### [TEXT FOR ANALYSIS]
========
Joshua Sill, MD, Appointed Vice Dean of Graduate Medical Education
Joshua Sill, MD, has been appointed vice dean of Graduate Medical Education for Macon & Joan Brock Virginia Health Sciences Eastern Virginia Medical School at Old Dominion University, effective July 1. In this role he will oversee the strategy, quality and compliance of all 44 residency and fellowship training programs within the medical school. He will succeed Francis Counselman, MD (MD ’83, Emergency Medicine Residency ’86), who will retire effective June 30, 2025.
Dr. Sill joined the faculty here after more than a decade of active duty with the United States Air Force, where he served in clinical, academic and leadership roles. His distinguished military service earned him multiple honors, including the Meritorious Service Medal, the NATO Medal and the Gold Medal for National Defense from France.
A professor in the division of Pulmonary and Critical Care in the Department of Medicine, Dr. Sill currently serves as chief of EVMS Pulmonary and Critical Care. He also directs the Pulmonary and Critical Care Fellowship Program and serves as director of the Adult Cystic Fibrosis Center at Children’s Hospital of The King’s Daughters. A clinician-educator and researcher, he is one of a small number of physicians who maintains board certification in four internal medicine disciplines.
“Dr. Sill brings a wealth of experience, clinical excellence and a deep commitment to the advancement of graduate medical education,” said Alfred Abuhamad, MD, executive vice president for Health Sciences. “His proven leadership and mentorship will continue to elevate the quality of training for our residents and fellows and ensure that our programs remain nationally competitive.”
========
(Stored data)
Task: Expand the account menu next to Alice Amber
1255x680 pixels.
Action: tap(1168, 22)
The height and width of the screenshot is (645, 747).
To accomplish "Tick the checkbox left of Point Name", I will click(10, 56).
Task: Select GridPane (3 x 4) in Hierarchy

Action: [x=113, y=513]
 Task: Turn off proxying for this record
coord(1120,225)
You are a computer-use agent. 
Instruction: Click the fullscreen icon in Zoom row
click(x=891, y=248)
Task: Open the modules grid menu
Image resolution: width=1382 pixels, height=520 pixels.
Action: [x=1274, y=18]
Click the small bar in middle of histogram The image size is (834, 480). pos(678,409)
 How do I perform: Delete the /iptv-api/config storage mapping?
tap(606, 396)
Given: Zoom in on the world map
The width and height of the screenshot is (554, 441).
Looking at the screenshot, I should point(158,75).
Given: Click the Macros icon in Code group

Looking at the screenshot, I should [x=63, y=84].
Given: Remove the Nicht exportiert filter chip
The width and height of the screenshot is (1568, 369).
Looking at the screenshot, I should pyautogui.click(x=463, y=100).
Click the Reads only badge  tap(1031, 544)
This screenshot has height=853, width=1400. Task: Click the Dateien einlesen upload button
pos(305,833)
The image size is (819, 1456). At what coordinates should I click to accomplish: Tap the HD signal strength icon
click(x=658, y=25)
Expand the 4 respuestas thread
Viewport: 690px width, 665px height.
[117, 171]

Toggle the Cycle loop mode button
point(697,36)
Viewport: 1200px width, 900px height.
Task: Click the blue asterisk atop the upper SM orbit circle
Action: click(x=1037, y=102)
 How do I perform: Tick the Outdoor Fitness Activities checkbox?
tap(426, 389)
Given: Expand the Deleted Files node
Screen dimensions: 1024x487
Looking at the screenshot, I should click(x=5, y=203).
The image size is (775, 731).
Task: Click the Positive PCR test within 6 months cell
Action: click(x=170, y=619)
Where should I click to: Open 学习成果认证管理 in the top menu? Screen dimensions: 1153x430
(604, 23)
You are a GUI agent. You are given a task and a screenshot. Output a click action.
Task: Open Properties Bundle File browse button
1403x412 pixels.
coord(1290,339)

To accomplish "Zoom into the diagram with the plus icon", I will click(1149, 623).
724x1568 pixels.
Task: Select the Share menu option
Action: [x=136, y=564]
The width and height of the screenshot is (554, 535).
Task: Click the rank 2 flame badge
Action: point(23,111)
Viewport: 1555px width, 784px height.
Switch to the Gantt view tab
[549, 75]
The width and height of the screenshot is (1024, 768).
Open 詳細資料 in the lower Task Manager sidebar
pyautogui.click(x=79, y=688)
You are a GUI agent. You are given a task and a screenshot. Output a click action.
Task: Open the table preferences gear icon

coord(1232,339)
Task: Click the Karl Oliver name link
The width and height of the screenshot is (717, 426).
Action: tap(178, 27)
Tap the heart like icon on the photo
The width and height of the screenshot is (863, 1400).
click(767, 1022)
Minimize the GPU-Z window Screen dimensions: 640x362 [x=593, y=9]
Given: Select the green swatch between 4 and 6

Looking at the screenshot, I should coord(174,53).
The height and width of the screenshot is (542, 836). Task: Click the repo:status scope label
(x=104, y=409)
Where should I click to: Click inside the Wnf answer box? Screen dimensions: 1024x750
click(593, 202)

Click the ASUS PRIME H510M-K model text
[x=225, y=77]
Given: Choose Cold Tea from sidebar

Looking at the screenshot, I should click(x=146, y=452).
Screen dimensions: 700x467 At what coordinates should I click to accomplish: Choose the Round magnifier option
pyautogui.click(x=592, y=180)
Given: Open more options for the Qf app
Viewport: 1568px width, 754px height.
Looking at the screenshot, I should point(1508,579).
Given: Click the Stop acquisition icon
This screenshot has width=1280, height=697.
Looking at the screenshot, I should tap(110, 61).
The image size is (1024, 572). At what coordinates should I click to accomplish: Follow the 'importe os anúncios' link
========
### [WORK TASK 1]
Print the passage of the announcement about Dr. Sill from "Dr. Sill joined" up to and including "Defense from France.".
### [WORK TASK 2]
Answer these questions using the announcement about Dr. Sill:
(a) How many residency and fellowship training programs will he oversee?
(b) In which branch of the United States military did he serve on active duty?
(c) In how many internal medicine disciplines does he keep board certification?
The listing is separate material and has nothing to do with the announcement about Dr. Sill.

### [WRITTEN SOLUTION 1]
Dr. Sill joined the faculty here after more than a decade of active duty with the United States Air Force, where he served in clinical, academic and leadership roles. His distinguished military service earned him multiple honors, including the Meritorious Service Medal, the NATO Medal and the Gold Medal for National Defense from France.

### [WRITTEN SOLUTION 2]
(a) 44
(b) The United States Air Force
(c) Four